■ Raw records:
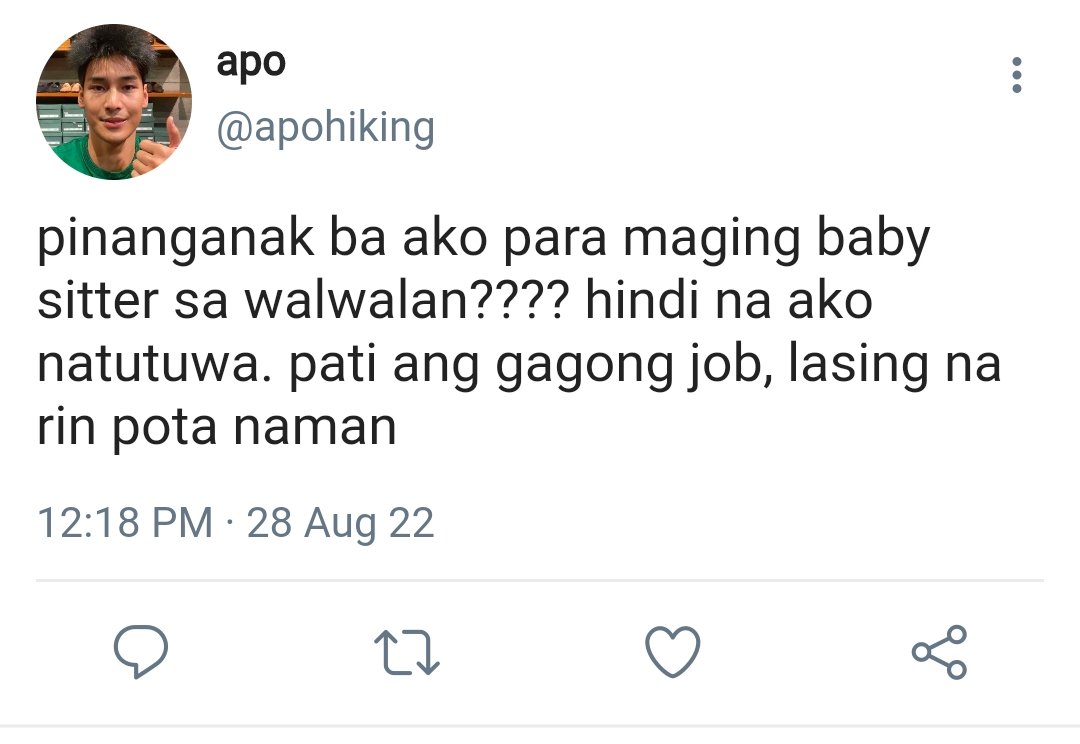Toggle the heart to favorite this tweet
The height and width of the screenshot is (744, 1080).
click(x=673, y=652)
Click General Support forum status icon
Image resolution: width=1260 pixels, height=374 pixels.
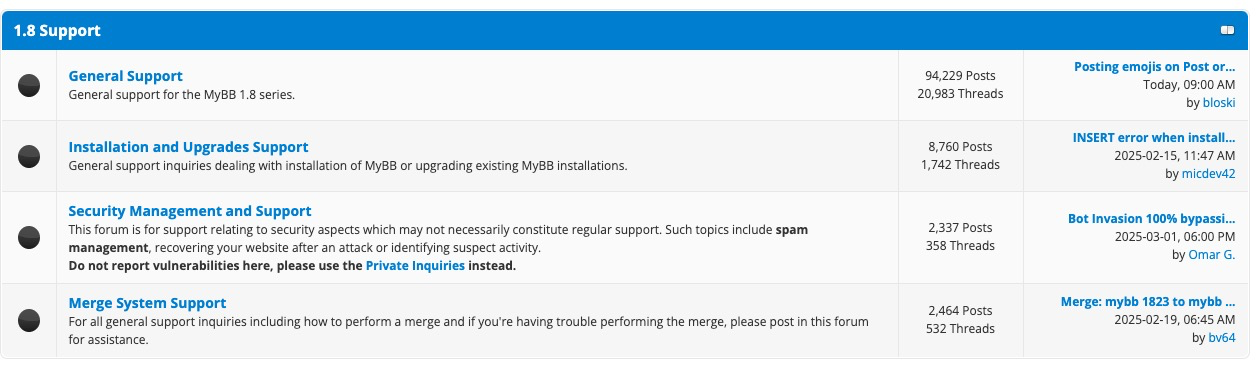tap(30, 85)
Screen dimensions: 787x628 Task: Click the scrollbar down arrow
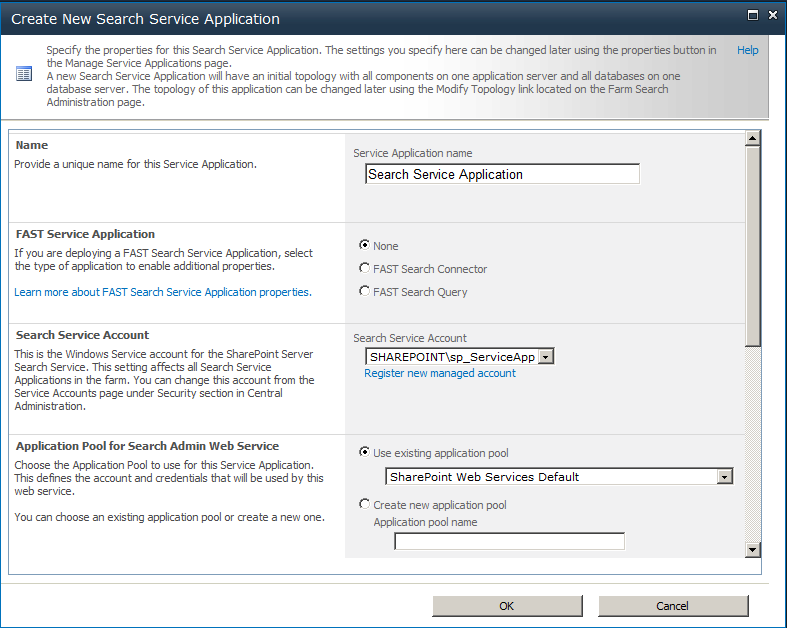pos(752,550)
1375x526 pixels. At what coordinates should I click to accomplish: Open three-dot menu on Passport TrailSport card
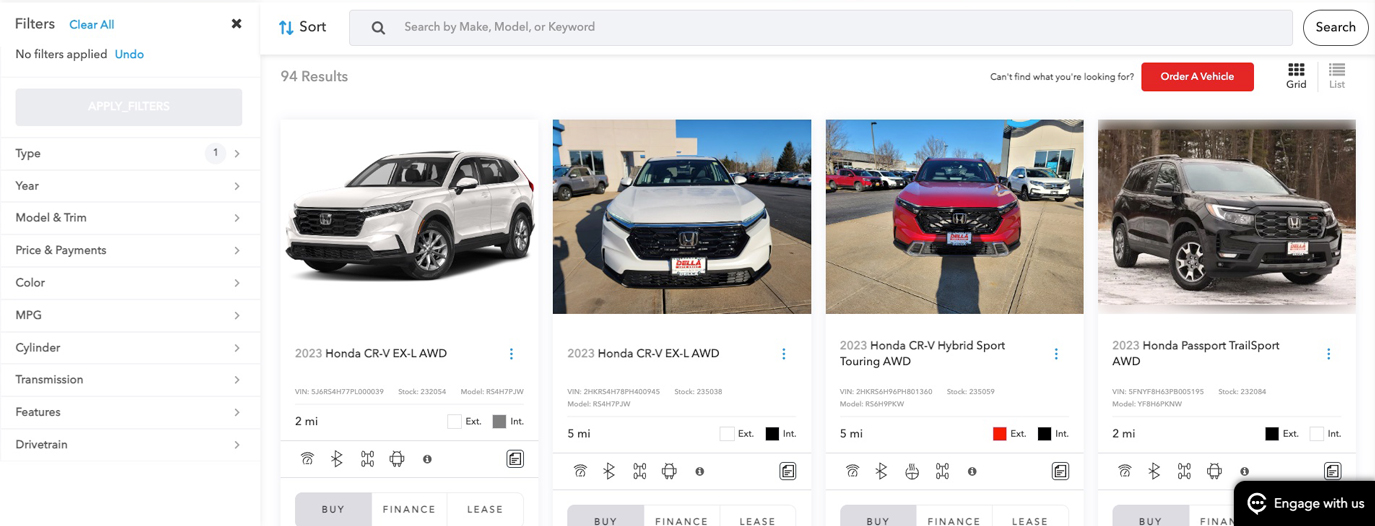[x=1328, y=354]
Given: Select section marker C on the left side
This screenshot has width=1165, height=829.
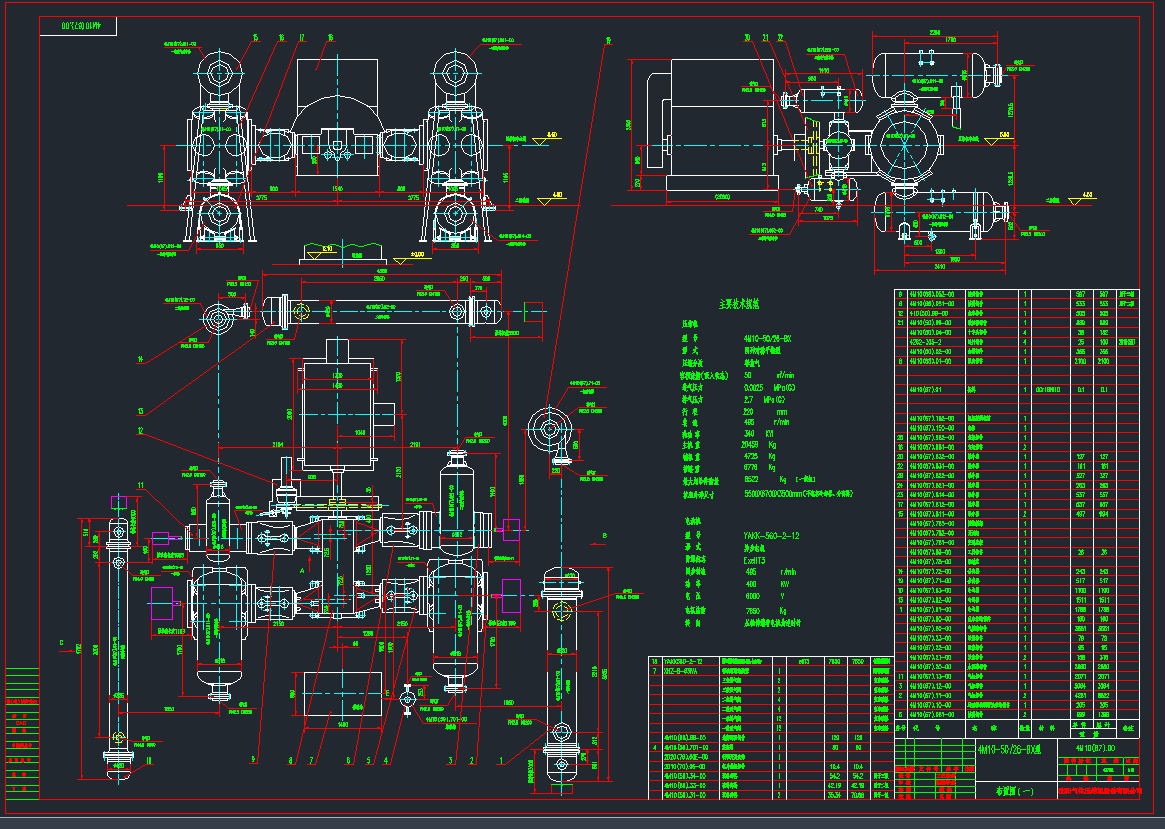Looking at the screenshot, I should (62, 643).
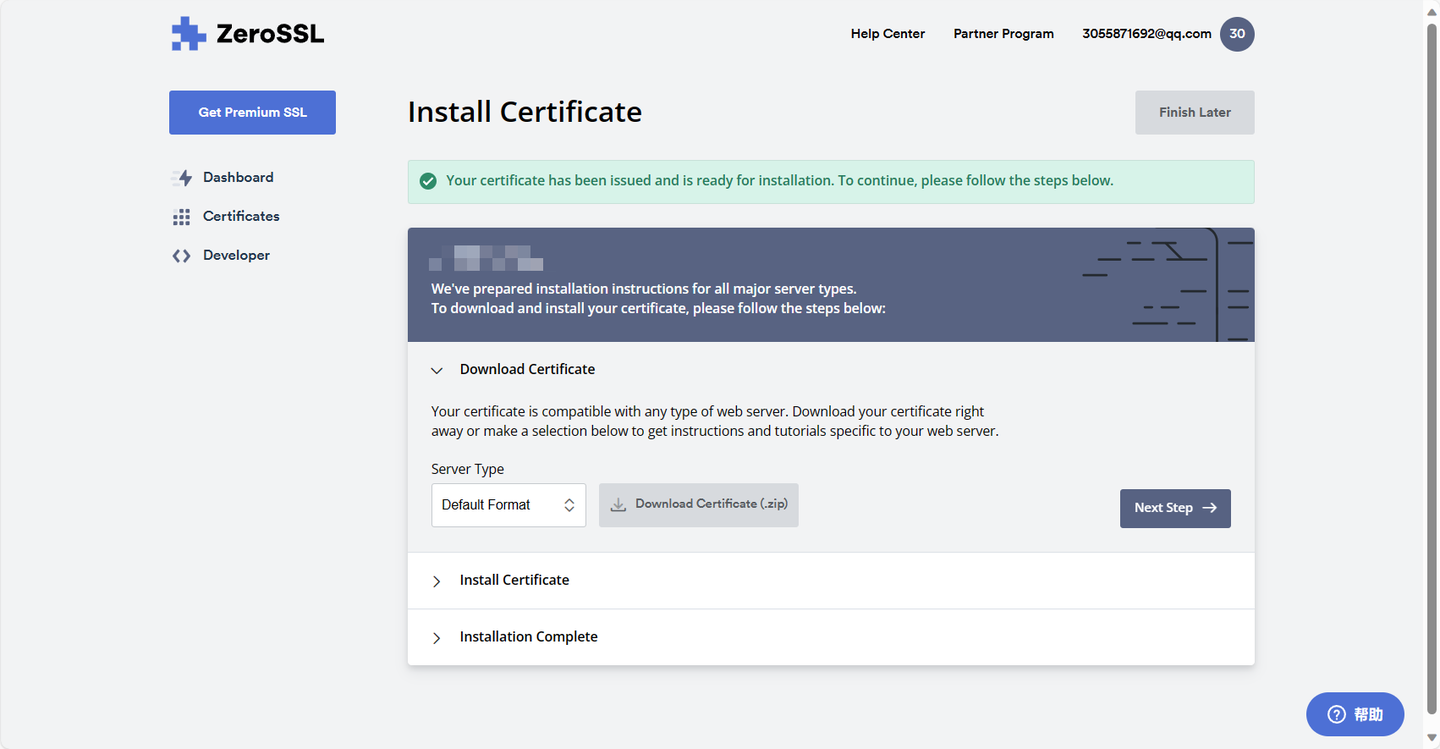Viewport: 1440px width, 749px height.
Task: Click the download arrow icon
Action: [x=618, y=505]
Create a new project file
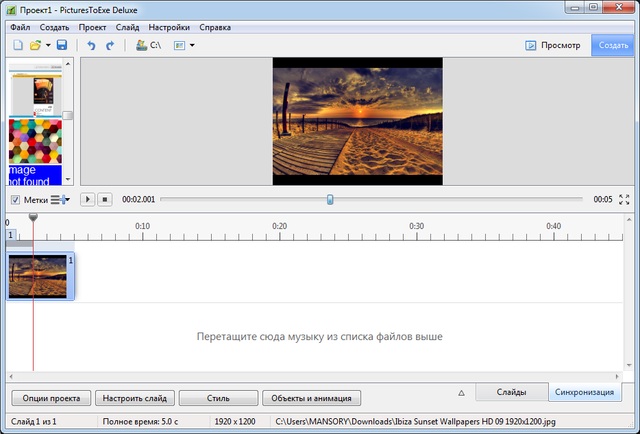Screen dimensions: 640x434 17,46
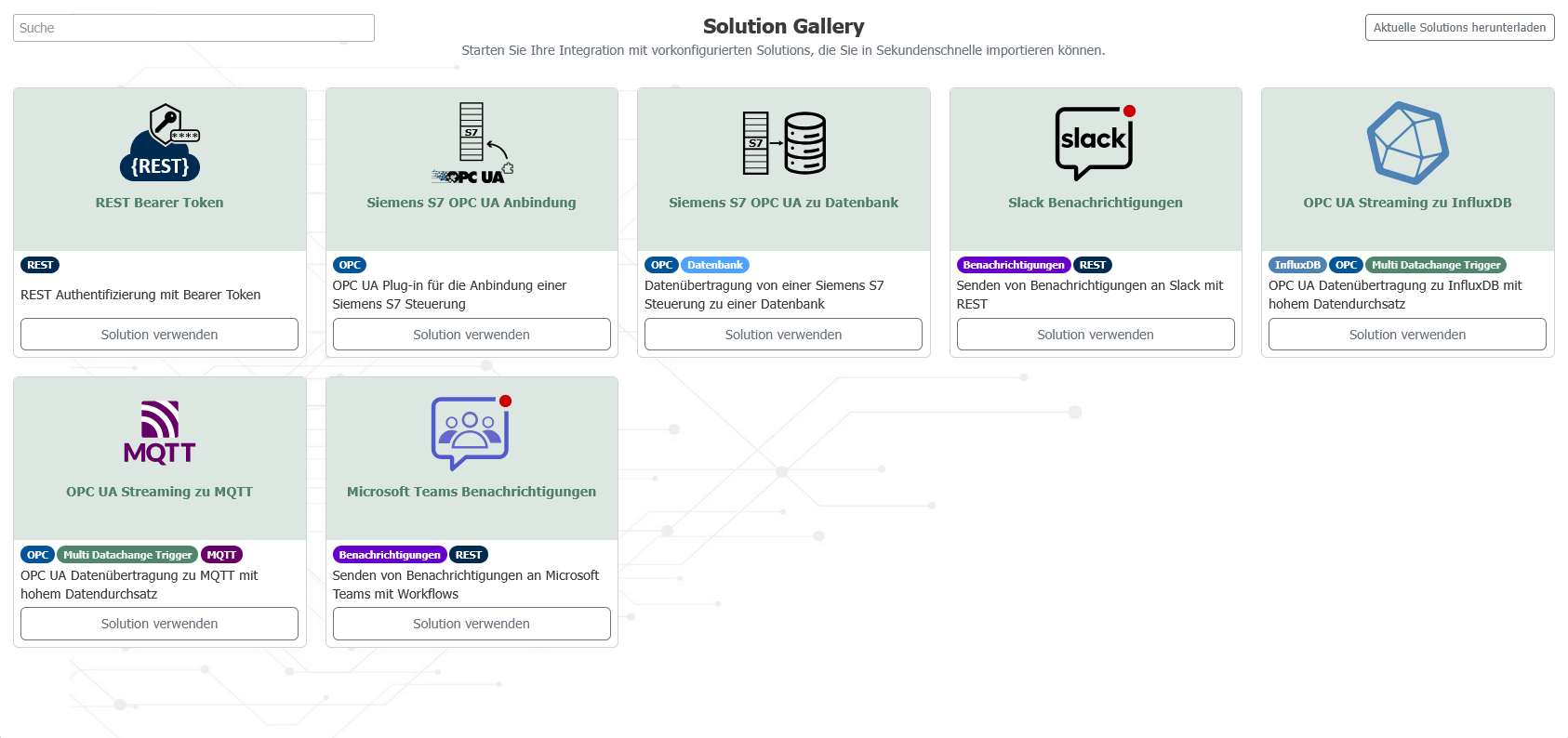Open OPC UA Streaming zu InfluxDB title
Image resolution: width=1568 pixels, height=738 pixels.
click(x=1407, y=203)

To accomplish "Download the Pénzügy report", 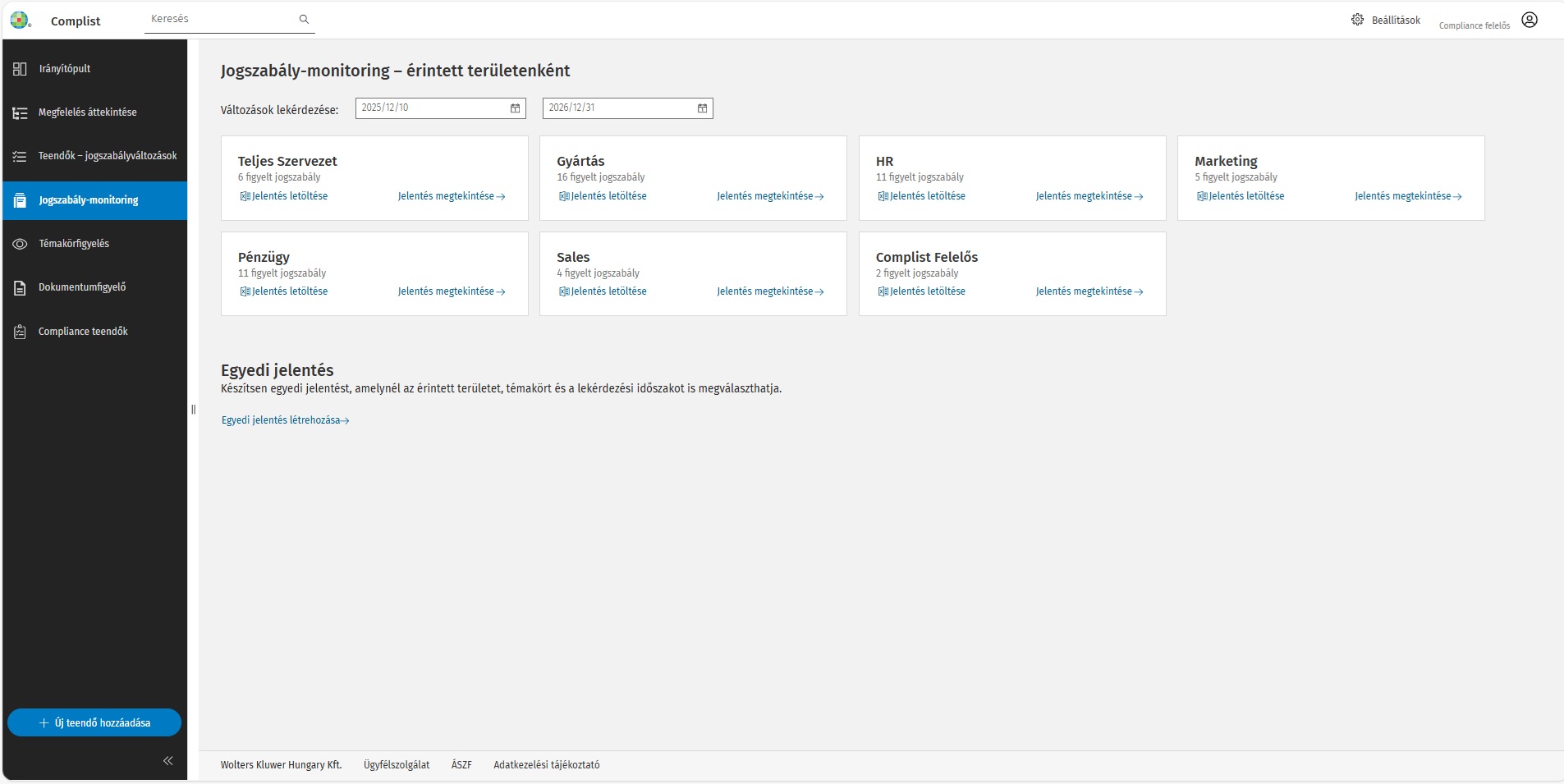I will click(283, 291).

■ Short exercise: Return every row above that contains the word "resolution", copying each one in full.

■ Task output:
Image resolution: width=1260 pixels, height=374 pixels.
Image resolution: width=1568 pixels, height=738 pixels.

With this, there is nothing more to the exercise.